Governo projecta criar sistema nacional de cuidados que regule creches para crianças de zero a três anos

 

Cidade da Praia, 12 Mai (Inforpress) – O Ministério de Família e Inclusão Social projecta começar a regular as creches em Cabo Verde para crianças de zero aos três anos, uma vez que a maioria delas nesta faixa etária está incluída no pré-escolar.

A informação foi dada hoje na Cidade da Praia, pela consultora e representante da Direcção-Geral de Inclusão Social, Mónica Furtado, no âmbito do ateliê de socialização da consultoria sobre a “Proposta de normativos para a Regulação de Creches e Equivalentes para Crianças dos 0-3 anos em Cabo Verde”.

“Os jardins de infância/pré-escolares é que têm recebido as crianças a partir desta idade, entre dois e três anos”, disse, realçando que existem algumas estruturas, “muito pouca identificadas”, que actuam exclusivamente como creches, mas que não há uma emissão oficial com alvará ou autorização de funcionamento.

Por isso, adiantou Mónica Furtado, uma das primeiras acções para a regulação deste sector é tirar estas crianças do pré-escolar, e, de seguida, dar um tempo para as estruturas que actualmente fazem este trabalho adaptarem às orientações do diploma legal na introdução dos alvarás de acção, e assim fazerem a fiscalização nesses locais de cuidado dos menores.

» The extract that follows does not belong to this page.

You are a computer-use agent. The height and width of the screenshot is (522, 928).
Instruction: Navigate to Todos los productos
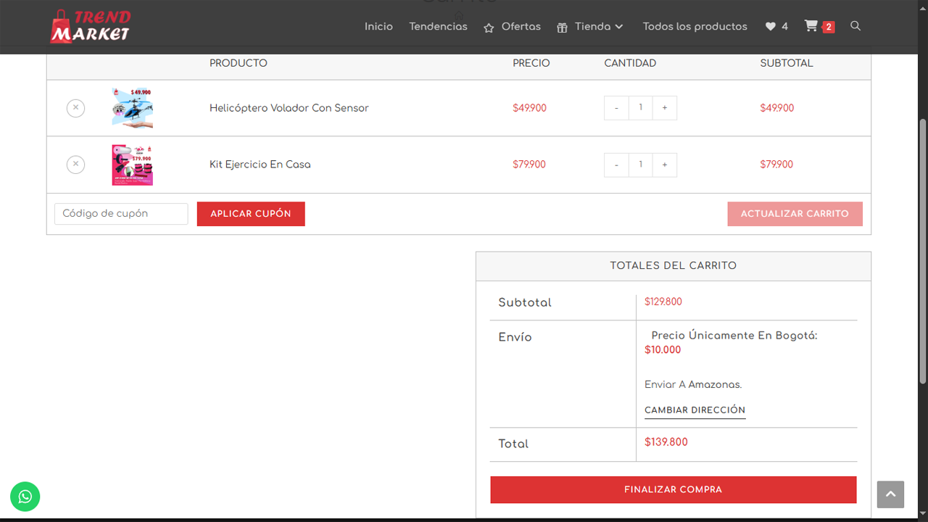coord(695,26)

As principais preocupações deste ministério residem na qualidade e segurança das crianças nesta idade, pois segundo a mesma fonte, exigem cuidados diferentes a nível de higiene, saneamento, bem-estar físico, ou outros tipos de intervenção que as monitoras devem disponibilizar a esta geração.

Por outro lado, esta medida serve para apoiar também as famílias, visto que os estudos realizados apontam no sentido de que o cuidado dessas crianças tem permanecido sobretudo a cargo dos parentes, em especial as mulheres, que, financeiramente, conseguem garantir cuidados, mas enfrentam dificuldades em ter estruturas, condições mínimas e profissionais capacitadas no auxilio a este sector.

“A necessidade de regulamentar é para todos, e vai auxiliar as famílias, principalmente as mulheres, a se libertarem e conciliar a vida laboral e os cuidados às crianças”, acrescentou Mónica Furtado.

A proposta de regulamentação em decreto deste sector vai ser apresentada até o fim deste mês e o Ministério da Família e Inclusão Social está a trabalhar também na categoria profissional que vai dedicar ao cuidado das crianças, no sentido de que as escolas e os centros de formação comecem a ter ofertas formativas para as pessoas que vão trabalhar nestas estruturas.

Para esta consultora, a ideia é começar num período de um/dois anos e obter as condições para estar a fiscalizar e afirmar que, de facto, Cabo Verde possui estruturas de creches com condições mínimas que garantem o desenvolvimento das crianças.